When reworking winemakers in Austria come across mammoth bones. Experts are excited about the find.
During renovation work in a wine cellar in Austria, a winemaker came across mammoth bones that archaeologists have dated to be between 30,000 and 40,000 years old. After reporting the find in Gobelsburg to the Federal Monuments Office, archaeologists from the Austrian Academy of Sciences (ÖAW) began excavations in mid-May, the ÖAW said.
It is now assumed that the mammoth remains are the “most important find of this type in more than 100 years”. The “Niederösterreichische Nachrichten” first reported on the find.
The experts have now uncovered several layers containing the remains of the gigantic Ice Age animals. There are probably bones from at least three animals. “Such a dense mammoth bone layer is rare,” said Hannah Parow-Souchon, head of the excavation financed by the Federal Monuments Office and the state of Lower Austria.

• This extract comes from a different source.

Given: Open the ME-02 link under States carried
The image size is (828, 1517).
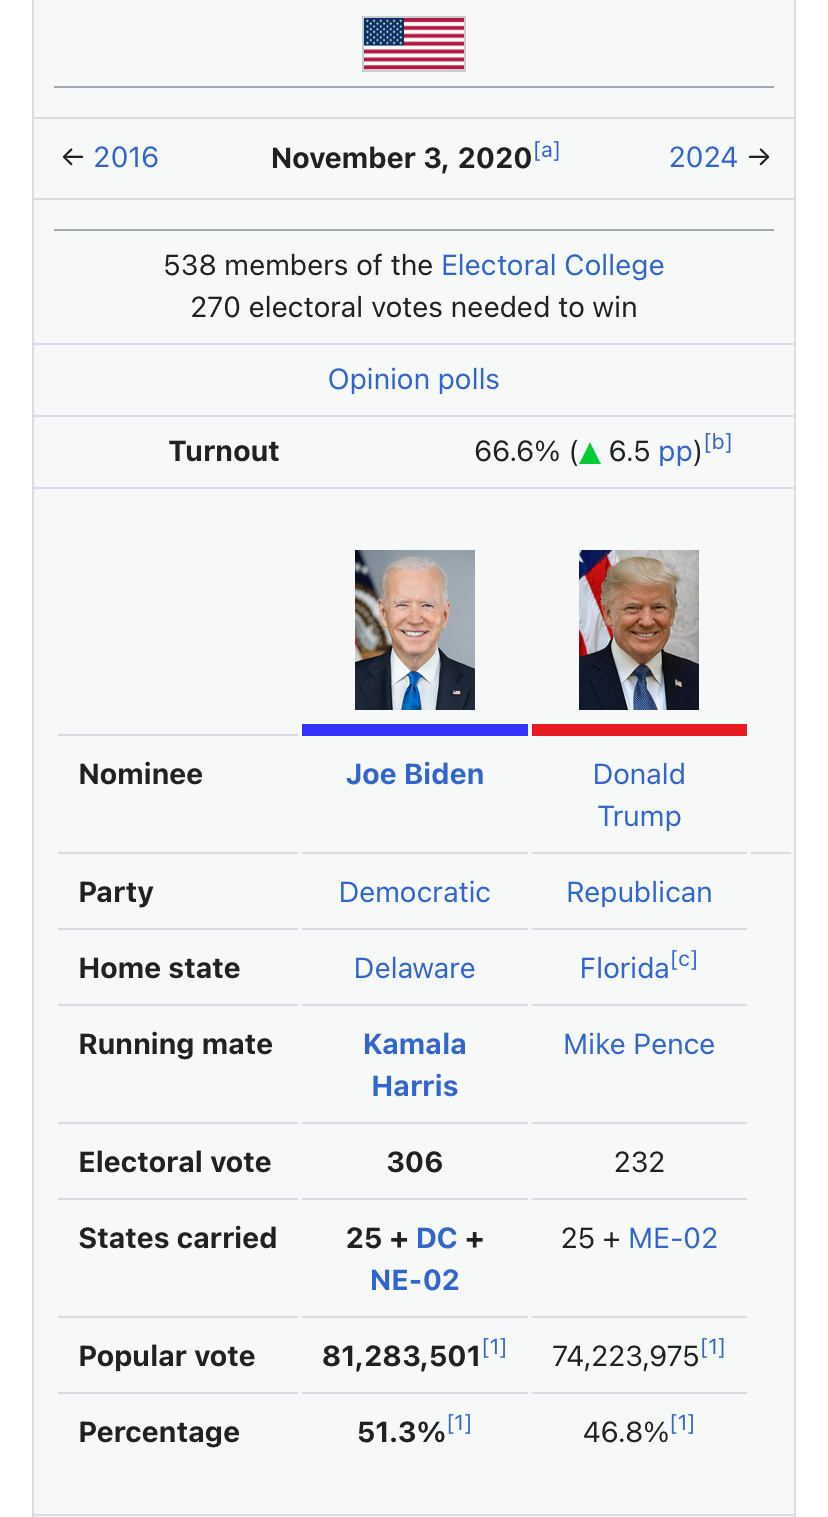Looking at the screenshot, I should [x=673, y=1238].
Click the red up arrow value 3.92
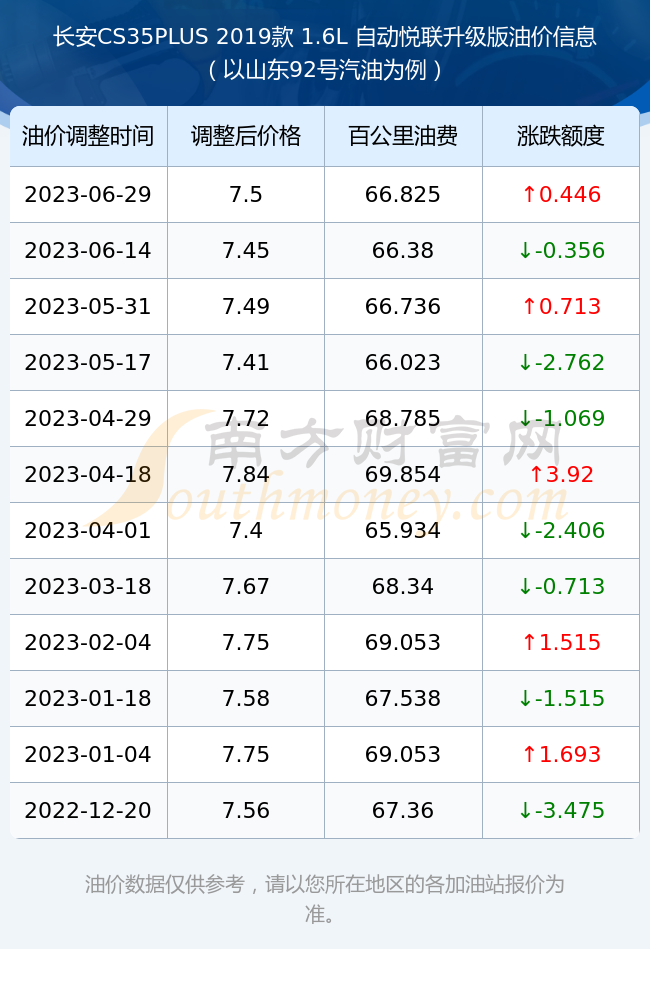 coord(561,474)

It could be a place where Stone Age people once drove the massive animals into a trap and killed them. The researchers hoped that the unusual discovery situation would provide new clues about how people would have organized the hunt for the animals back then.

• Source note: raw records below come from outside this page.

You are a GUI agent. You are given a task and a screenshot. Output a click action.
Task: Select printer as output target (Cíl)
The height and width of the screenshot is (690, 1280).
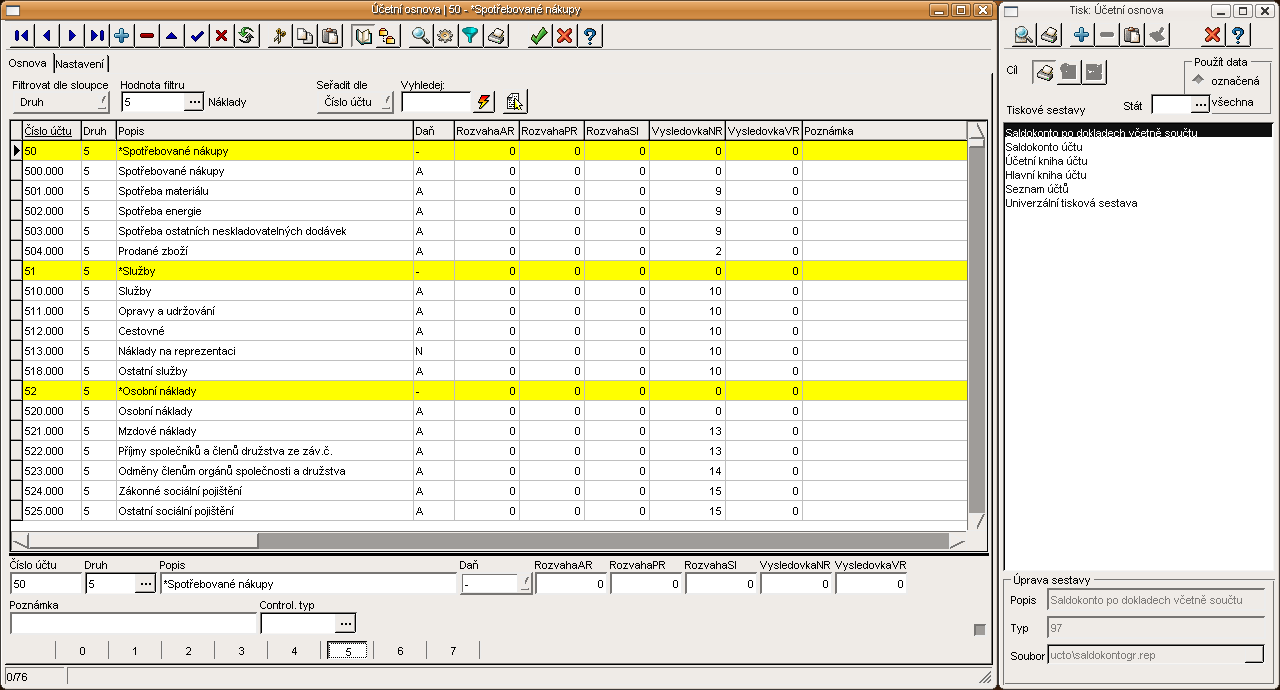[x=1044, y=73]
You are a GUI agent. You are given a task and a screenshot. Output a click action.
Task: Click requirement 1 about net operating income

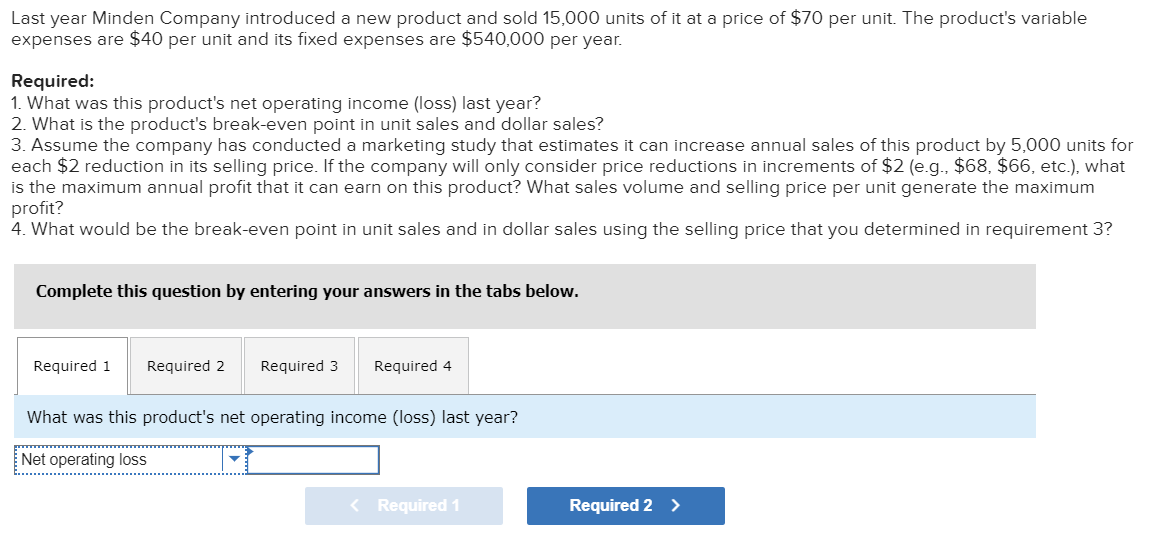coord(276,103)
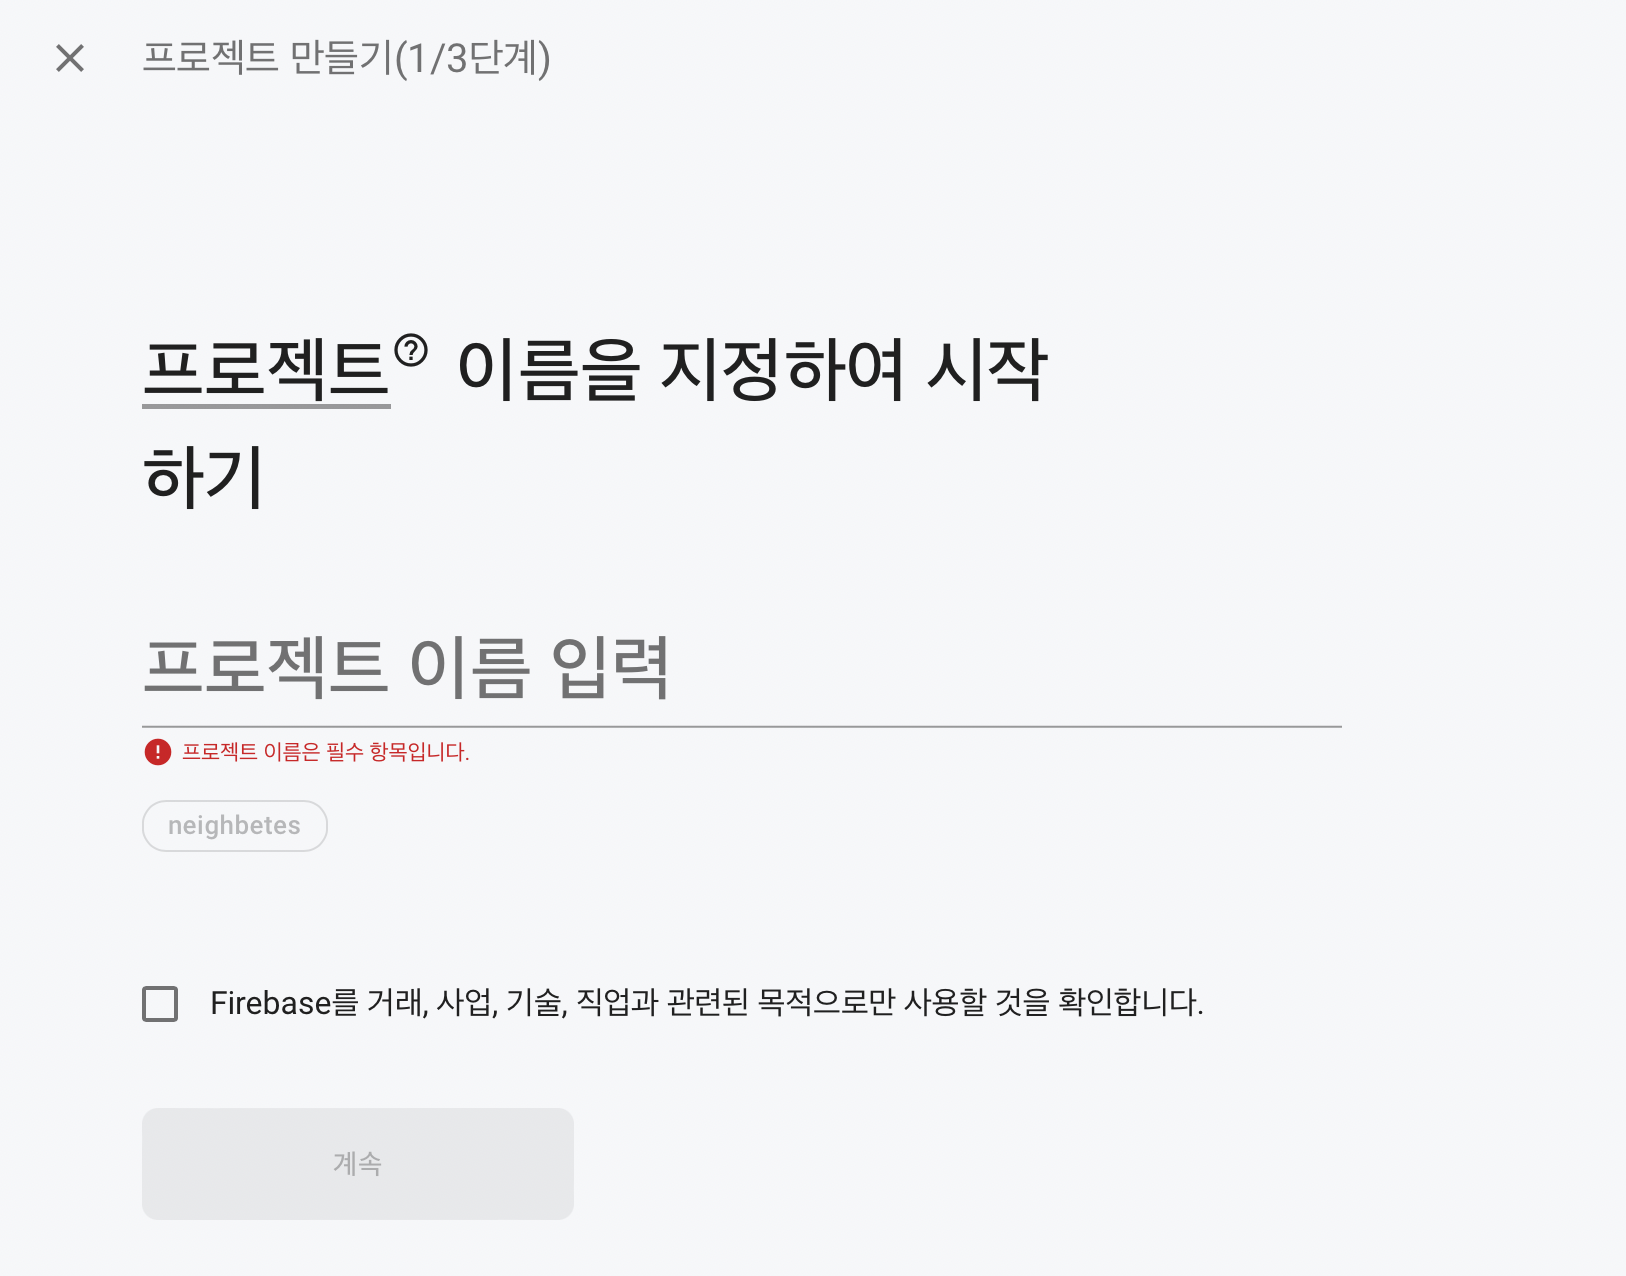The image size is (1626, 1276).
Task: Focus the 프로젝트 이름 입력 text field
Action: [x=742, y=667]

The last comparable find in Austria was made not far from the current excavation site. 150 years ago, a thick bone layer and cultural layers with flint artifacts, jewelry fossils and charcoal were also discovered in an adjacent wine cellar in Gobelsburg, according to the OeAW.
After archaeologists have examined the new find, the bones would be handed over to the Natural History Museum (NHM) Vienna for restoration.